# WHAT IS BEING ASKED
Retype the data below, starting at its first line and ending with the line that contains "This screenshot has". Leave out the pictures.

# SUPPLIED DATA
^^^^

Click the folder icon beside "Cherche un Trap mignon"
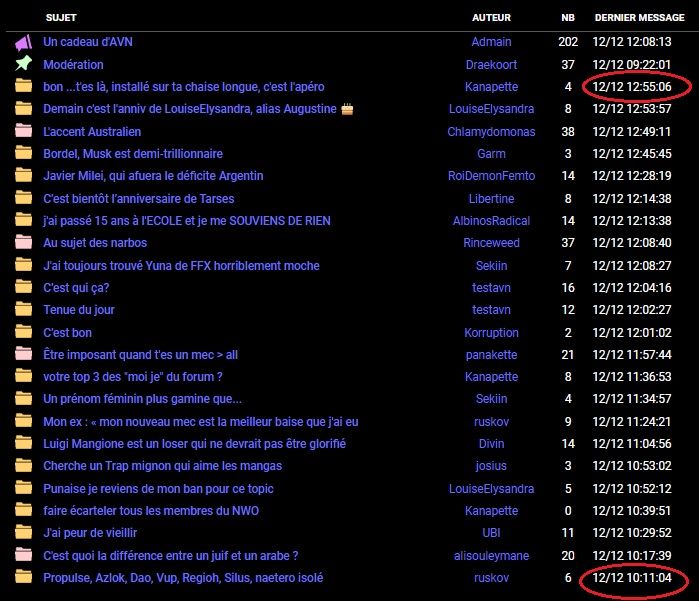This screenshot has height=601, width=699. click(23, 466)
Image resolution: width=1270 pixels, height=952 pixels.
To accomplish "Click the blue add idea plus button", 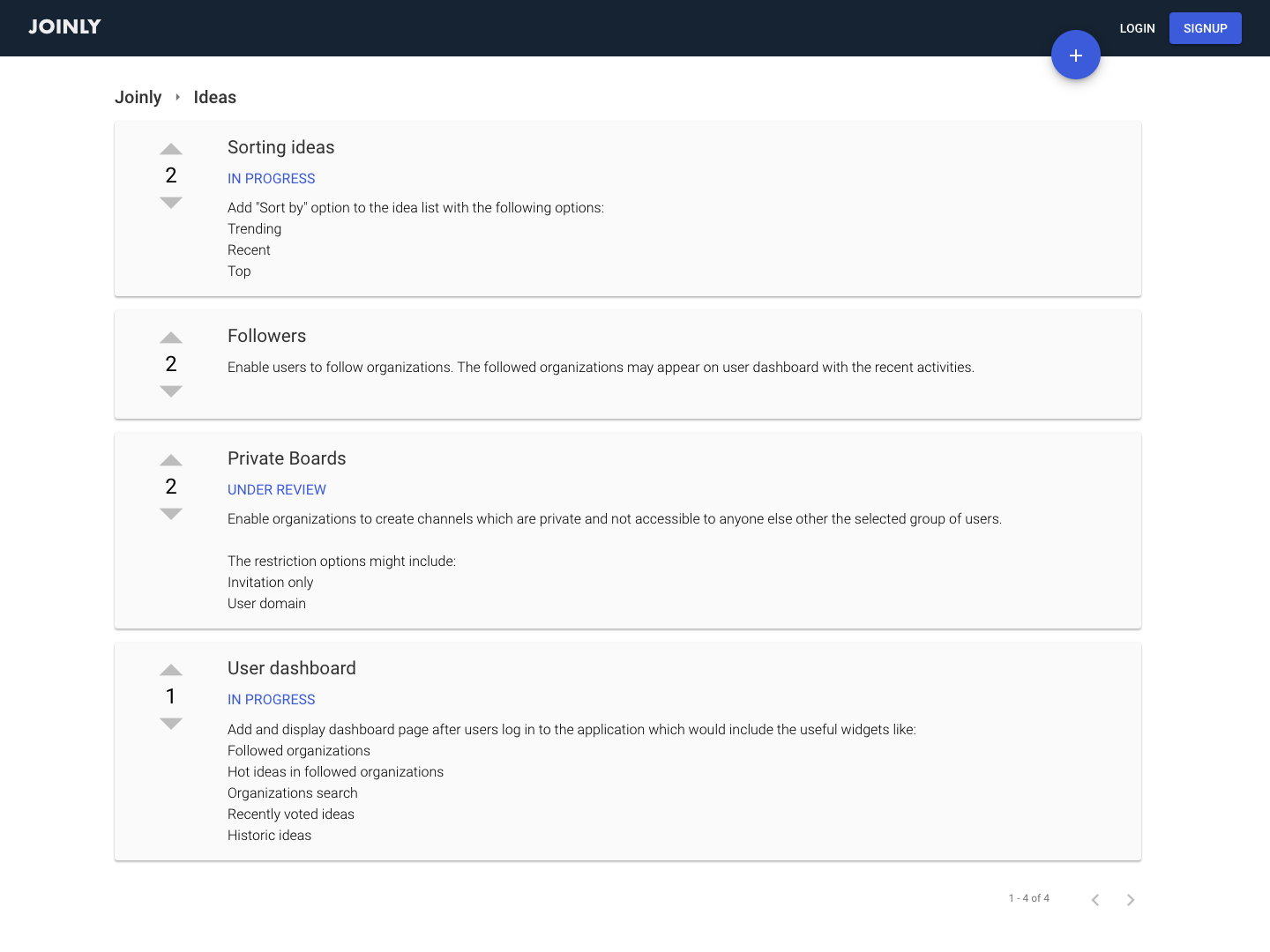I will (1075, 55).
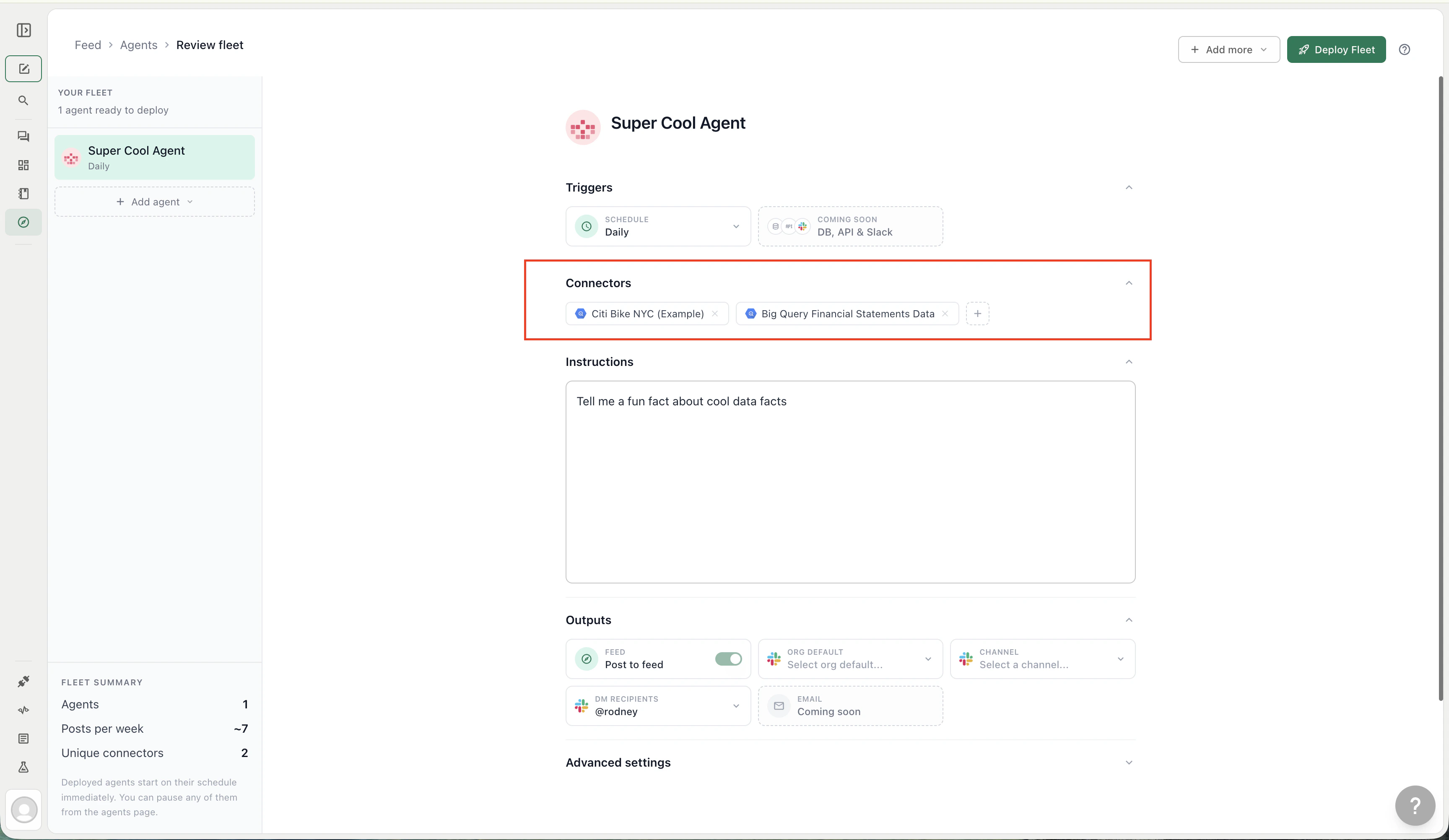The image size is (1449, 840).
Task: Click the chat conversations sidebar icon
Action: [x=23, y=136]
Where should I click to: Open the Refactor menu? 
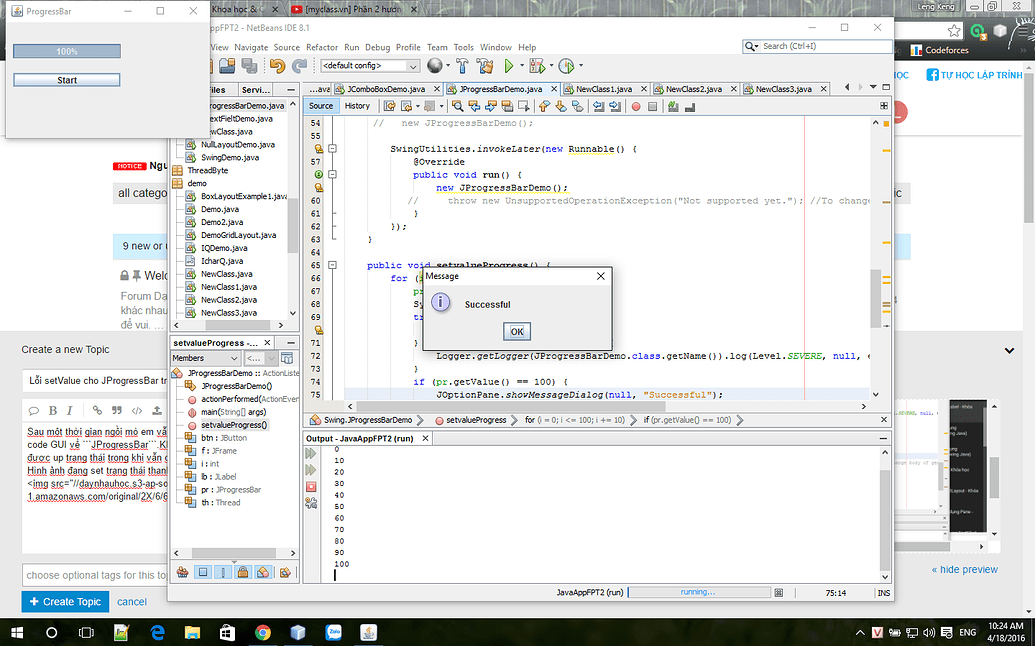322,47
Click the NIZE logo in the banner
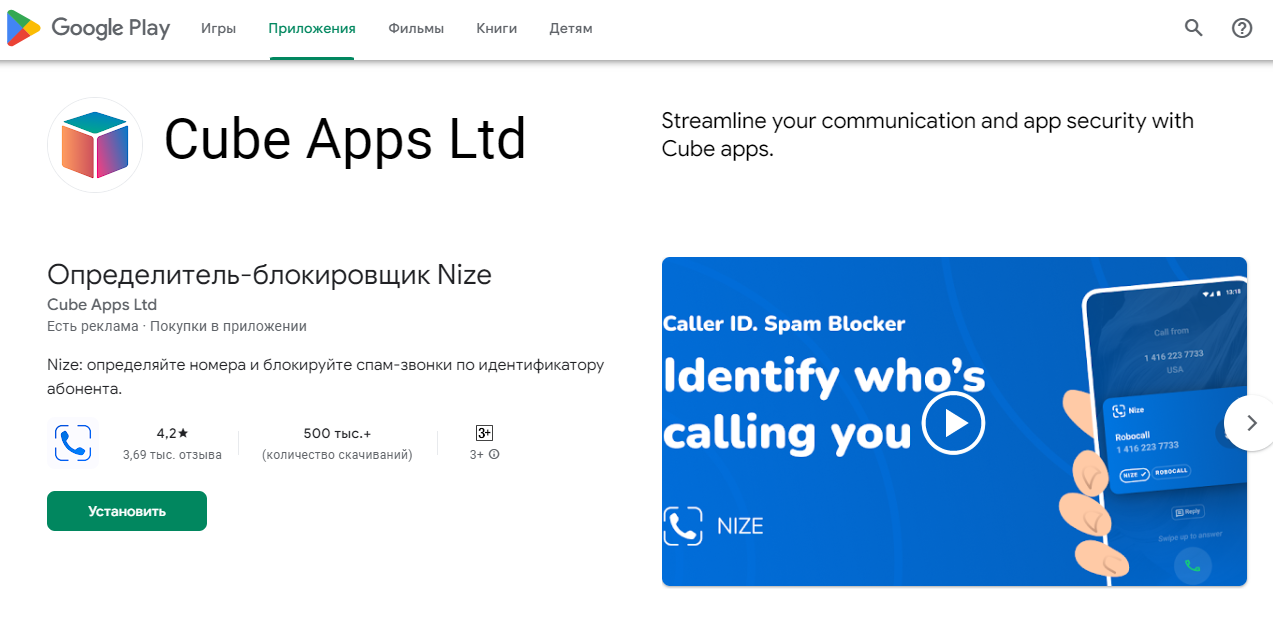Viewport: 1273px width, 625px height. click(x=714, y=526)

^^^^

# FINISHED EXERCISE
Click the folder icon beside "Cherche un Trap mignon"
This screenshot has height=601, width=699. click(23, 466)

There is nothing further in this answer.